A method of decoupling of radio frequency coils in magnetic resonance imaging : application to MRI with ultra short echo time concurrent excitation and acquisition

In this thesis, it was both experimentally and theoretically shown that decoupling of transmit and receive coils can be achieved by using a transmit array system such that individual currents induced from transmit coils will cancel each other resulting in a significantly reduced coupling. A novel method for decoupling of radio frequency (RF) coils was developed and implemented in a transmit array system with multiple transmit coil elements driven by RF current sources of different amplitude and phase. It was shown that this method for decoupling provides isolation over 70dB between transmit and receive coils.
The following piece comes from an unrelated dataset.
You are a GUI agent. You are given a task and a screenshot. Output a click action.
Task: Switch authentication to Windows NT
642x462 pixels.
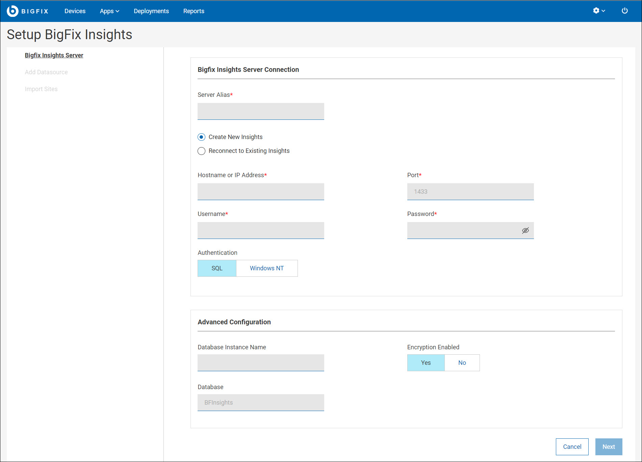pos(266,268)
Decoupling procedure was described and its performance was analyzed in terms of obtained isolation. It was shown that MR signal can be detected during RF excitation with the achieved amount of decoupling. NMR spectroscopy and MRI with concurrent excitation and acquisition (CEA) was implemented. As an alternative to existing CEA methods, this method reduces dynamic range requirements so that CEA sequences can be applied in standard MRI scanners with minimal hardware modification. It was also demonstrated that this method can be used to implement ultra-short echo time (UTE) imaging with shorter acquisition delay. For CEA approach, acquired raw data was formulated as convolution of the free induction decay (FID) signal and the input B1 field. First proof of concept images were reconstructed from nonuniformly sampled k space data using both UTE and CEA sequences. UTE and CEA were shown to be feasible to implement using the same custom made decoupling setup in a clinical 3T MRI scanner. Significance of imaging of samples with ultra short T2* values was discussed.